SHORT PROBLEM:
Edit the material from its first line through the line containing "click(107, 544)" by swapping "washroom" for "lavatory", leaving everything else unchanged. Omit the pictures from your answer.

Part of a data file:
-.-.-

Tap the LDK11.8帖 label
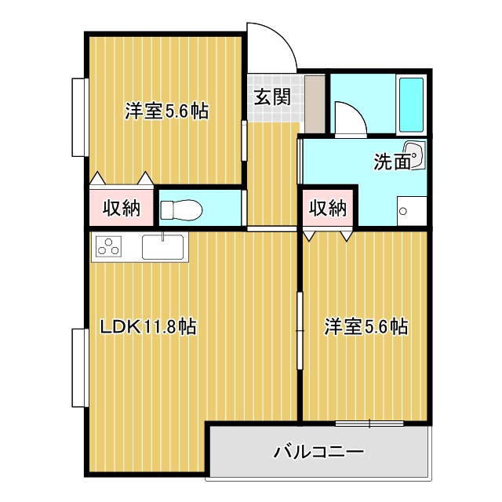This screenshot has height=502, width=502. [x=147, y=326]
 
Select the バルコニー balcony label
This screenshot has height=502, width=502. [x=318, y=452]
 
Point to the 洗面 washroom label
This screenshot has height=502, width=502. [x=391, y=162]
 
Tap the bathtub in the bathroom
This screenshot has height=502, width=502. [x=411, y=104]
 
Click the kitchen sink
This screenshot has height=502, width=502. [x=162, y=247]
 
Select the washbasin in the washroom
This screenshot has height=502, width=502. [x=413, y=155]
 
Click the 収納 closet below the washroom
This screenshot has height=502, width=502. [x=327, y=208]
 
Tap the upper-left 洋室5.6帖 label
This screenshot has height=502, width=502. [x=166, y=111]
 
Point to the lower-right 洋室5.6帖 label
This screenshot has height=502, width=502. [x=366, y=326]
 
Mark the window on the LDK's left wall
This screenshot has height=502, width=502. [x=78, y=369]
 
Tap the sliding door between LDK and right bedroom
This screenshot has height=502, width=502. [x=300, y=333]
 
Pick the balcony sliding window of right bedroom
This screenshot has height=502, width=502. [x=369, y=424]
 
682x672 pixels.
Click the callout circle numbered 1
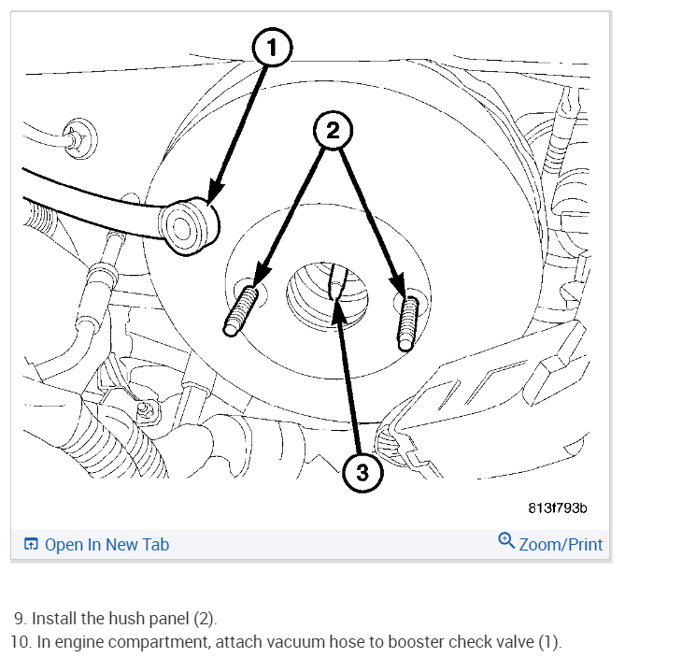click(272, 49)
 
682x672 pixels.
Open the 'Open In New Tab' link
click(107, 544)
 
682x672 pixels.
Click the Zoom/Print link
click(561, 544)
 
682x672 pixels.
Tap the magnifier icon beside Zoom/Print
click(506, 541)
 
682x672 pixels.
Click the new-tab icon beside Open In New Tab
click(31, 544)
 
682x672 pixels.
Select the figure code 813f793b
click(557, 508)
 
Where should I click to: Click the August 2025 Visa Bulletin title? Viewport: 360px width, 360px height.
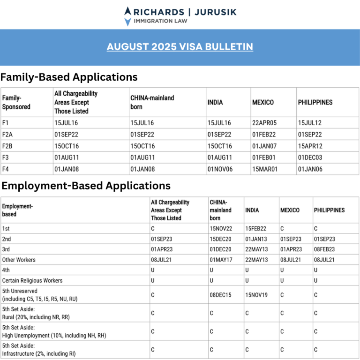click(x=180, y=47)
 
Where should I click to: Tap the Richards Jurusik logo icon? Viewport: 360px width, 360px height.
click(x=128, y=15)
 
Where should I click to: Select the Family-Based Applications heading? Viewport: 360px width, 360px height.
click(x=69, y=77)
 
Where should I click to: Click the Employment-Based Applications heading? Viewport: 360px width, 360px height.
click(x=86, y=186)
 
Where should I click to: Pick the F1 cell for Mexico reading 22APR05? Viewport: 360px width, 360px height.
click(x=264, y=123)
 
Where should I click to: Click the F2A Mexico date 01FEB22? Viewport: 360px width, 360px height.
click(x=264, y=135)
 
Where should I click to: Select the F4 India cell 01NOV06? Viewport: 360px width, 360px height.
click(x=219, y=169)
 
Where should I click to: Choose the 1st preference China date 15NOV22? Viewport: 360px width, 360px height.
click(x=222, y=229)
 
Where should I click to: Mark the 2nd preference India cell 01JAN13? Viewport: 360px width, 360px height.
click(x=256, y=239)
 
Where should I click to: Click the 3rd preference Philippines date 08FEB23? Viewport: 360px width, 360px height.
click(x=324, y=249)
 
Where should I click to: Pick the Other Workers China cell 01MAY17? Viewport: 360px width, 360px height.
click(x=222, y=260)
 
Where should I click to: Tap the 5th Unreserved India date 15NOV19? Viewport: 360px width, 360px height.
click(x=256, y=295)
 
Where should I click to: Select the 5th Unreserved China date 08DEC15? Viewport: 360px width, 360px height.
click(x=222, y=295)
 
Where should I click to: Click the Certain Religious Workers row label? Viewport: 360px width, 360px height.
click(x=32, y=280)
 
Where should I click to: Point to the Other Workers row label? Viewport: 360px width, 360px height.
click(x=19, y=260)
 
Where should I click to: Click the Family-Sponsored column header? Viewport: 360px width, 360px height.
click(x=16, y=102)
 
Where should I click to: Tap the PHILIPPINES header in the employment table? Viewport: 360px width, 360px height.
click(x=329, y=210)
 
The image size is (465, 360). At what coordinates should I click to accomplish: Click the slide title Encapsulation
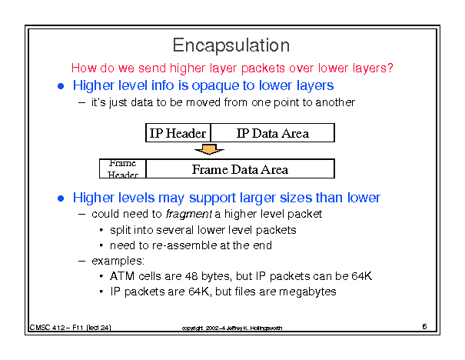231,45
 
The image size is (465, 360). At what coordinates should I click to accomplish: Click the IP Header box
178,132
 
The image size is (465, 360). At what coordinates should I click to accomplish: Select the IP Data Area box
273,132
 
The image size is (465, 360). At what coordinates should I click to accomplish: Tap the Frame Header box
123,168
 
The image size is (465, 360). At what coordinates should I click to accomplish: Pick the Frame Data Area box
241,168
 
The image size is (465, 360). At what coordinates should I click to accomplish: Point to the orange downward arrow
209,149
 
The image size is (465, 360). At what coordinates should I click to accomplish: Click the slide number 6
424,326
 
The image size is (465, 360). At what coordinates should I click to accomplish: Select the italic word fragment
189,214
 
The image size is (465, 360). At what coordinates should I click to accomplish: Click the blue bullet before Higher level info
61,86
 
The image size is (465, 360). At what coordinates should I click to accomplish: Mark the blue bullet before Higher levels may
61,198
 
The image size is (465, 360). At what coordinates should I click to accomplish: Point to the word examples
118,262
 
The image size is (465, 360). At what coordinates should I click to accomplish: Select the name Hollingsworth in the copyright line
266,328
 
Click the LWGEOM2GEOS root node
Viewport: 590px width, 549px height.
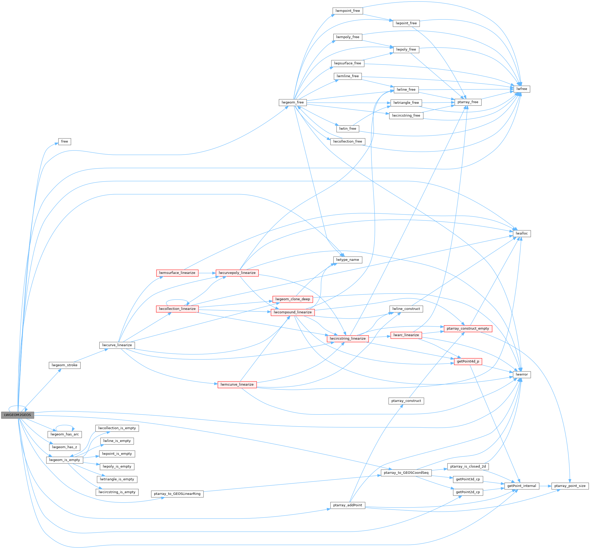17,415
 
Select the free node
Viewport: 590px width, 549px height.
64,141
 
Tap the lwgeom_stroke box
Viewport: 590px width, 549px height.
64,365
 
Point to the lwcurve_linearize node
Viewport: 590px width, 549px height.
117,345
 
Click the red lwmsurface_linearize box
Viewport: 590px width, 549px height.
177,273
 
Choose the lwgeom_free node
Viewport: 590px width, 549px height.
293,102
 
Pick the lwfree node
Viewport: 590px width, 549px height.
521,89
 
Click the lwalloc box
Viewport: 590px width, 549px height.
521,233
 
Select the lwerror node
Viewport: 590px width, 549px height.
521,374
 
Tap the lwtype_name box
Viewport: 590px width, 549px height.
348,260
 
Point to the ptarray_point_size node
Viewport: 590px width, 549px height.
570,486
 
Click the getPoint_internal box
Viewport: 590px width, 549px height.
521,486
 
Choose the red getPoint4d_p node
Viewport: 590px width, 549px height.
468,361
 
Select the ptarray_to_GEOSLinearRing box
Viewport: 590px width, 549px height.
177,494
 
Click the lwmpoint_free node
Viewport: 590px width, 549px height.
348,11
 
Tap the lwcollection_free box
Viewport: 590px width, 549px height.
348,141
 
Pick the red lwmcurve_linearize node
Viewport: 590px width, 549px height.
237,385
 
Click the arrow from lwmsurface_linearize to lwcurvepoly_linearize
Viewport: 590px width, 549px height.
207,273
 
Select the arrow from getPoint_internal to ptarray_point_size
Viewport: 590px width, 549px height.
545,486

-.-.-

WRITTEN RESPONSE:
Tap the LDK11.8帖 label
This screenshot has height=502, width=502. [x=147, y=326]
 
Select the バルコニー balcony label
This screenshot has height=502, width=502. [x=318, y=452]
 
Point to the 洗面 lavatory label
This screenshot has height=502, width=502. [x=391, y=162]
 
Tap the bathtub in the bathroom
This screenshot has height=502, width=502. [x=411, y=104]
 
Click the kitchen sink
This screenshot has height=502, width=502. [x=162, y=247]
 
Select the washbasin in the lavatory
This screenshot has height=502, width=502. [x=413, y=155]
 
Click the 収納 closet below the lavatory
This screenshot has height=502, width=502. [x=327, y=208]
 
Tap the upper-left 洋室5.6帖 label
This screenshot has height=502, width=502. [x=166, y=111]
 
Point to the lower-right 洋室5.6帖 label
This screenshot has height=502, width=502. [x=366, y=326]
 
Mark the window on the LDK's left wall
This screenshot has height=502, width=502. [x=78, y=369]
 
Tap the sliding door between LDK and right bedroom
This screenshot has height=502, width=502. [x=300, y=333]
 
Pick the balcony sliding window of right bedroom
This screenshot has height=502, width=502. [x=369, y=424]
 
682x672 pixels.
Click the callout circle numbered 1
click(272, 49)
 
682x672 pixels.
Open the 'Open In New Tab' link
click(107, 544)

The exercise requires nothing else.